In a 54-page filing on Tuesday, prosecutors laid out their evidence of the obstruction of justice, alleging publicly for the first time that Trump aides falsely certified (in June) that the former president had returned all the government records he had stored in his home, after leaving the White House in January 2021.
It also revealed that Trump's lawyers "explicitly prohibited government personnel from opening or looking inside any of the boxes" inside a storage room, when FBI agents first travelled to his Palm Beach Mar-a-Lago resort to retrieve the records.
"The government also developed evidence that government records were likely concealed and removed from the Storage Room, and that efforts were likely taken to obstruct the government’s investigation," the department said, in a filing in a US District Court situated in the Southern District of Florida.
It released a photograph of some of the records found inside Trump's home bearing classification markings, some of which refer to clandestine human sources.
The Justice Department's filings come ahead of a court hearing before US District Judge Aileen Cannon in West Palm Beach, on Thursday.
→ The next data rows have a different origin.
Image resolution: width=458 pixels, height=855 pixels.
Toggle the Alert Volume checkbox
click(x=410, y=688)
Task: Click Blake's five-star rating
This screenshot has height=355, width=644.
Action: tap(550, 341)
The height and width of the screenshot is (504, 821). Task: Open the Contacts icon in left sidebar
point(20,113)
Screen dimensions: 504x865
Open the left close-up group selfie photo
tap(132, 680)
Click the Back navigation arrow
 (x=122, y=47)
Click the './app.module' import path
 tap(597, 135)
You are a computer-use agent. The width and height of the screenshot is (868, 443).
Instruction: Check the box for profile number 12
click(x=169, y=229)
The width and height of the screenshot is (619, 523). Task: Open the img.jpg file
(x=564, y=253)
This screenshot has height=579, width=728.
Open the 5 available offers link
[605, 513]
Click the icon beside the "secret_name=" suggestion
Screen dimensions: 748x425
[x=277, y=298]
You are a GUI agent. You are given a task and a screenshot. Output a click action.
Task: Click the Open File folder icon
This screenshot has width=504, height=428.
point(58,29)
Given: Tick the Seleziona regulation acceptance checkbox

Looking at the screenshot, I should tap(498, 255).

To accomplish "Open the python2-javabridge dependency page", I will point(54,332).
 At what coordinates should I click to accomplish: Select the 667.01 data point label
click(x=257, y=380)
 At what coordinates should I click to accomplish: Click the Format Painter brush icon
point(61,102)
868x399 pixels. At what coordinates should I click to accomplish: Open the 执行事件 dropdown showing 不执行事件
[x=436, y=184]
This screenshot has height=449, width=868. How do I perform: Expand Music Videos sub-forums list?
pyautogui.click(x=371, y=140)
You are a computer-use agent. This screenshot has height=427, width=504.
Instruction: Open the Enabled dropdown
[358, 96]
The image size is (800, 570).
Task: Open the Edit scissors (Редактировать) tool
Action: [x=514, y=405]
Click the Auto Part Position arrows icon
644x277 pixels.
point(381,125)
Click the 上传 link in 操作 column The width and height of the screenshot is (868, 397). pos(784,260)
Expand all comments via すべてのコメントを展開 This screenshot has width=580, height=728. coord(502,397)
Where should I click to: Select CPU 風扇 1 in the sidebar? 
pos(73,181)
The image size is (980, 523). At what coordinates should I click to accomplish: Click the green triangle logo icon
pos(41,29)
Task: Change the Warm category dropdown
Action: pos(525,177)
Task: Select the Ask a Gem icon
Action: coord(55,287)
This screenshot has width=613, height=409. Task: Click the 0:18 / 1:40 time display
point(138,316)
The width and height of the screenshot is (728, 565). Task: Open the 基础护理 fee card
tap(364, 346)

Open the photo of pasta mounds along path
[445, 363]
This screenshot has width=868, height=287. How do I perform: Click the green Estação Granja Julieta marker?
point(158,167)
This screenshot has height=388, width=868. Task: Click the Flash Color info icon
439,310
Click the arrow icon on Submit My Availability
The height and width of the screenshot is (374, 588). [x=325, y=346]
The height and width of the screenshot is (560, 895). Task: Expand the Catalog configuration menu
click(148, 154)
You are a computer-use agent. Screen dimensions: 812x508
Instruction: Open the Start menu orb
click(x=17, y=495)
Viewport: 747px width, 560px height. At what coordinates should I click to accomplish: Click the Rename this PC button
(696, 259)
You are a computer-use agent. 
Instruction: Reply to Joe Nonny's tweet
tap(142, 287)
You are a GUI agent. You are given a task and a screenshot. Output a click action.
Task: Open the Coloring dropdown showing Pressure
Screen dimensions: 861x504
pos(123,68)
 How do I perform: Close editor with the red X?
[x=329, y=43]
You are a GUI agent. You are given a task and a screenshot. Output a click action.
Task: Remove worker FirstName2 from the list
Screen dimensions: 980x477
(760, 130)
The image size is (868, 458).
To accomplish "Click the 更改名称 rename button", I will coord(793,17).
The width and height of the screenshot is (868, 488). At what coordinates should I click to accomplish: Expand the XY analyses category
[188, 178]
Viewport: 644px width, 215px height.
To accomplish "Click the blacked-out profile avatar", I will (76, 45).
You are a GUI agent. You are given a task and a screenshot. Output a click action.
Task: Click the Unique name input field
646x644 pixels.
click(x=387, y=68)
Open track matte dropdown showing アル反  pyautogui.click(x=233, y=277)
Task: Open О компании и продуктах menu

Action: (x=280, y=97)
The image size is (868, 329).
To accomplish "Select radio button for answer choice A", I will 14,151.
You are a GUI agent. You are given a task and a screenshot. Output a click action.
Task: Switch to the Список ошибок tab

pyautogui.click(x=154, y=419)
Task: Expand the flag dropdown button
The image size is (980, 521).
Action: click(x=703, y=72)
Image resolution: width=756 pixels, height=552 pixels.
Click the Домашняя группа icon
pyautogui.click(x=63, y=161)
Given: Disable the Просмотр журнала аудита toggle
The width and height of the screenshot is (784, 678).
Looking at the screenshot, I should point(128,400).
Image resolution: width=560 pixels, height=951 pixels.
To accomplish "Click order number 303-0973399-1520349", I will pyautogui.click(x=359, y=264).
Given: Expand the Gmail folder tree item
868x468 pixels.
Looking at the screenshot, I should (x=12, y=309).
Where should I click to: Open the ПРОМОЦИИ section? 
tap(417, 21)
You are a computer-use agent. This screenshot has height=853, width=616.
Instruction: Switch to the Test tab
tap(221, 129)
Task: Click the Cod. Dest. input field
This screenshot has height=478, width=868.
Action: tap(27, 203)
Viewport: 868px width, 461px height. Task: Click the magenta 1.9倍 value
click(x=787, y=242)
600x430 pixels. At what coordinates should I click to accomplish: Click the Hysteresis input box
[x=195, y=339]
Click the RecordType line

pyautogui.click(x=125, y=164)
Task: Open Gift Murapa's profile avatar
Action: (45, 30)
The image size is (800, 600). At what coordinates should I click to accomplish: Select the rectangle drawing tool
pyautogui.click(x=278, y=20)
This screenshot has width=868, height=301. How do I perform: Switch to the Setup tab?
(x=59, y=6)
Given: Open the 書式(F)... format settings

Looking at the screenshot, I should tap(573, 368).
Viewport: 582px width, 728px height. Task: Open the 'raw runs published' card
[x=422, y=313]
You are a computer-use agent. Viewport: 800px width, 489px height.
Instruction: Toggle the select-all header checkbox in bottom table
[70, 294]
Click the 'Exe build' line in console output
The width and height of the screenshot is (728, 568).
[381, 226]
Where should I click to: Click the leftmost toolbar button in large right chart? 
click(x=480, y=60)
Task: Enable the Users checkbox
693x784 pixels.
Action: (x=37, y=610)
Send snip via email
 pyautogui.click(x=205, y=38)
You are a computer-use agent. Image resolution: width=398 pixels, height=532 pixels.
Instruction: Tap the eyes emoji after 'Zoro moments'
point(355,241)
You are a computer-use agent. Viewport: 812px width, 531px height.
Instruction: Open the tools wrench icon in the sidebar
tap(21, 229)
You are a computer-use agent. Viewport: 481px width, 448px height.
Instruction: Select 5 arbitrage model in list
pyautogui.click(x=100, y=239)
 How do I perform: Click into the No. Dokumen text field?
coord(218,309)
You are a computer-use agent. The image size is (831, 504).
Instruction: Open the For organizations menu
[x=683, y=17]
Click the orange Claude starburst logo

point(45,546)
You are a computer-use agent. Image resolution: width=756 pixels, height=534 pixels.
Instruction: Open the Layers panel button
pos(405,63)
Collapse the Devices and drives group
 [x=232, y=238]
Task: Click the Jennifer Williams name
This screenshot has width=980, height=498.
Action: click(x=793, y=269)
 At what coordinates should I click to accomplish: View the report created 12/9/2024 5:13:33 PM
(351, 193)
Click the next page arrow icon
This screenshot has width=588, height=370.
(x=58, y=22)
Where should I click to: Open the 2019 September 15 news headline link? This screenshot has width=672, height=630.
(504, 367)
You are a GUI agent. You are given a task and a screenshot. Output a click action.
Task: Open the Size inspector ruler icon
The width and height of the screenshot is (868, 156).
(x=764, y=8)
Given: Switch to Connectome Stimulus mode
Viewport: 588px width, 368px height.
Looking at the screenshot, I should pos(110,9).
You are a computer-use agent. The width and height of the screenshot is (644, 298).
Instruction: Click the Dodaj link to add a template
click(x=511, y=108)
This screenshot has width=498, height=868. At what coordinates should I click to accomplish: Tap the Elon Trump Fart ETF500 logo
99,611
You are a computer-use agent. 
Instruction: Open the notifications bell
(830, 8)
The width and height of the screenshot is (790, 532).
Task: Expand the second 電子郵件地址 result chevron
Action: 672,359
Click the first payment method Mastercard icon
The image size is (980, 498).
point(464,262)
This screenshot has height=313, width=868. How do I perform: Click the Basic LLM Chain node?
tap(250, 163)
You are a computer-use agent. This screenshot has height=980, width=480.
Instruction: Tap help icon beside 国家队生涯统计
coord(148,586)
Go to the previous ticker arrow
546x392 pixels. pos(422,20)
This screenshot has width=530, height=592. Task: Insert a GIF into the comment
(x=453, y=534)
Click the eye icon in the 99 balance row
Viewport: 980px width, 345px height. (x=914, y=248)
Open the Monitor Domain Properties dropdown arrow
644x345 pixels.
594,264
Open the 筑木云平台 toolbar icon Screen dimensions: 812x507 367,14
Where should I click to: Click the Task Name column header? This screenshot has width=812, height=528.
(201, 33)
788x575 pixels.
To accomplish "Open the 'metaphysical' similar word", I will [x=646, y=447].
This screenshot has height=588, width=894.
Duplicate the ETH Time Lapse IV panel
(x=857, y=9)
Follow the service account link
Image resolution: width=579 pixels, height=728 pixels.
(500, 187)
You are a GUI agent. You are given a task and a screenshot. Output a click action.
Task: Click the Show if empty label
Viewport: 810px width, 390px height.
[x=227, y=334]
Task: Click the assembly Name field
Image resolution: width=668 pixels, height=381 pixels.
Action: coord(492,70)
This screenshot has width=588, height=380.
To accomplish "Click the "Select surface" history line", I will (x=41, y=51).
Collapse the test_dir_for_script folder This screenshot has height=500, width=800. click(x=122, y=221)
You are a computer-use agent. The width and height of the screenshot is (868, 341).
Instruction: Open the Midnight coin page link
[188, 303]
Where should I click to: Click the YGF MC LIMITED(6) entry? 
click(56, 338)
She is weighing Trump's request to appoint a special master who would conduct a privilege review of the documents seized from Mar-a-Lago on August 8, many of which are labelled as classified.
A special master is an independent third party, sometimes appointed by a court (in sensitive cases) to review materials potentially covered by attorney-client privileges, in order to ensure that investigators do not improperly view them.
A special master was appointed, for instance, in the searches of the homes and offices of two of Trump's former attorneys: Rudy Giuliani and Michael Cohen.
In Trump's initial request to the court, his attorneys claimed that the former president wanted to protect materials that were subject to a legal doctrine known as executive privilege, which can shield some presidential communications.
Legal experts called that argument into question, saying it was illogical for a former president to claim he wanted to assert executive privilege against the executive branch itself.
Trump's legal team later narrowed its request, asking for a privilege review without explicitly referring to executive privilege.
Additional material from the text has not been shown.